(Exercise goal): Word for word, retype the lines from the one containing "Where should I" to the one containing "1118x606 pixels." below, keeping both end lines and dropping the pictures.

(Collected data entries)
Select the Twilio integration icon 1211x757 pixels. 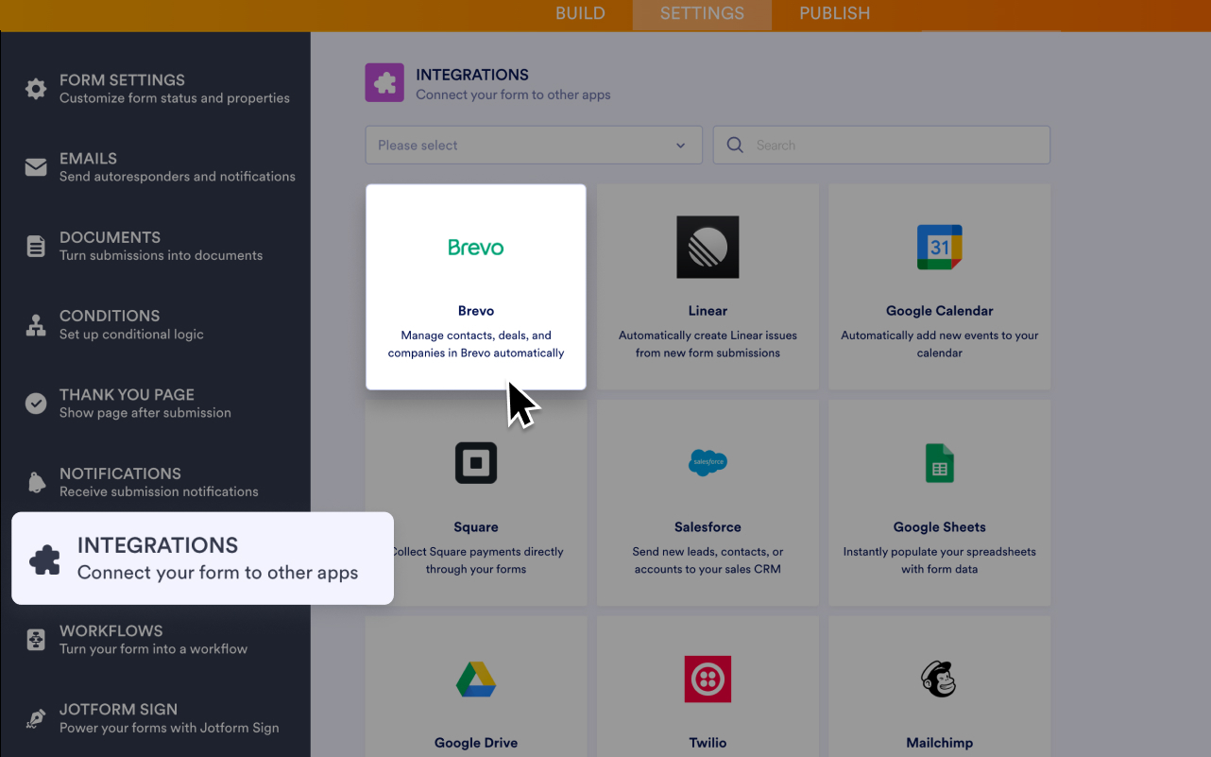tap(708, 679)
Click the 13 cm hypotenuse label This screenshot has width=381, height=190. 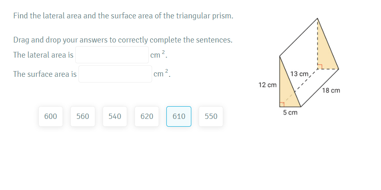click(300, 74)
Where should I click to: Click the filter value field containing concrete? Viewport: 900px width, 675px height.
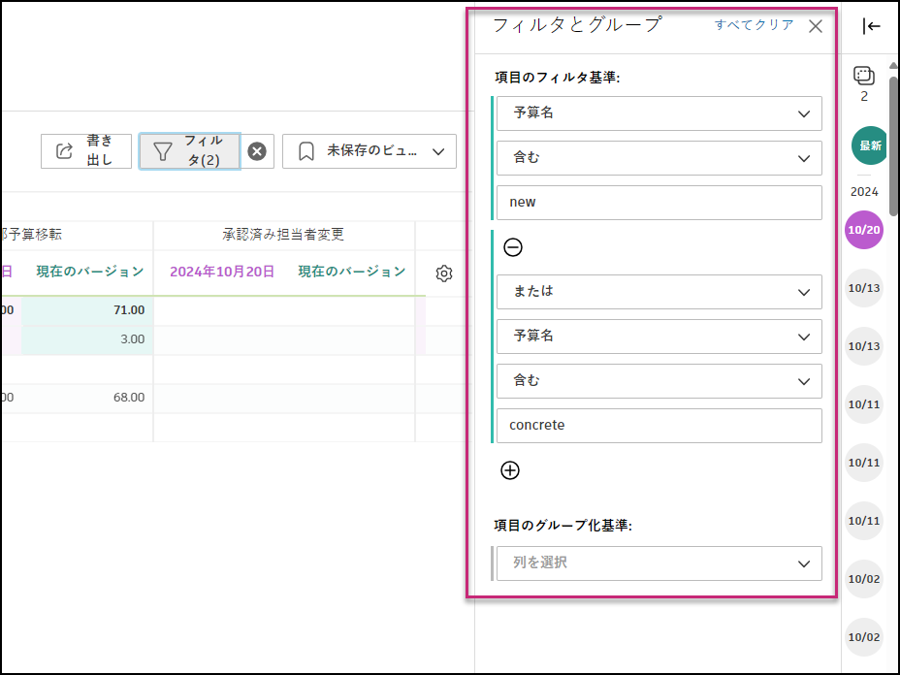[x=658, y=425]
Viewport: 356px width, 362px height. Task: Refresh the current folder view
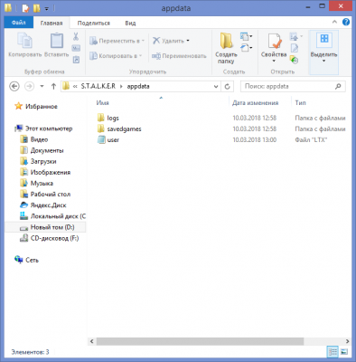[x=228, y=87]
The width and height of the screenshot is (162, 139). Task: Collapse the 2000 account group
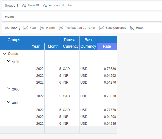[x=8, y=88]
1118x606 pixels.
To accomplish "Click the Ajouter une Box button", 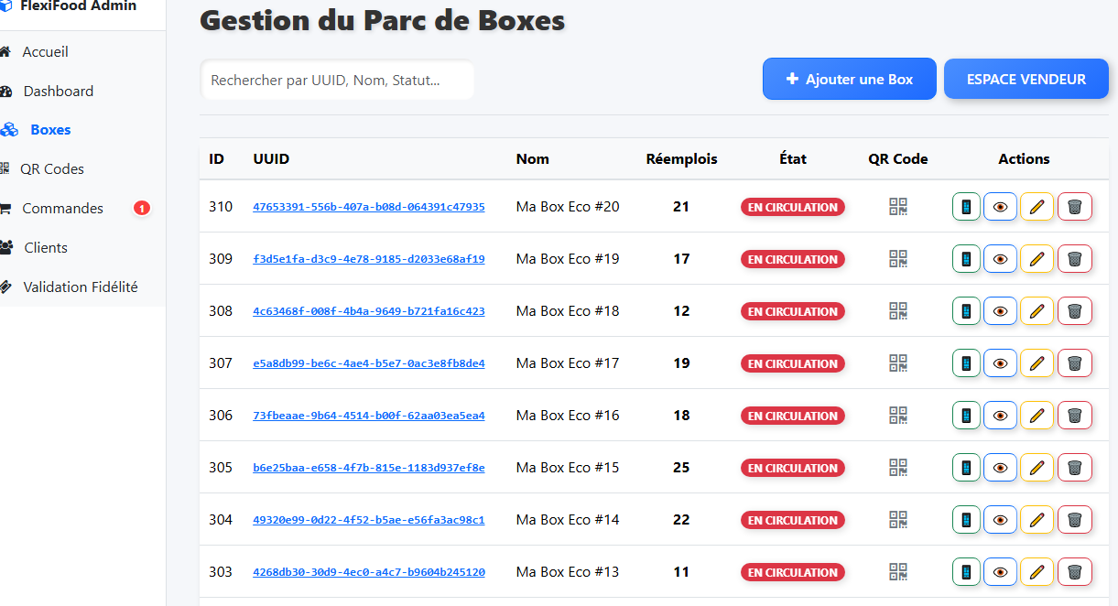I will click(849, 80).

(Task solution):
Where should I click to: Click the filter value field containing concrete? Viewport: 900px width, 675px height.
[x=658, y=425]
Viewport: 356px width, 362px height. Task: Refresh the current folder view
[x=228, y=87]
The width and height of the screenshot is (162, 139). Task: Collapse the 2000 account group
[x=8, y=88]
1118x606 pixels.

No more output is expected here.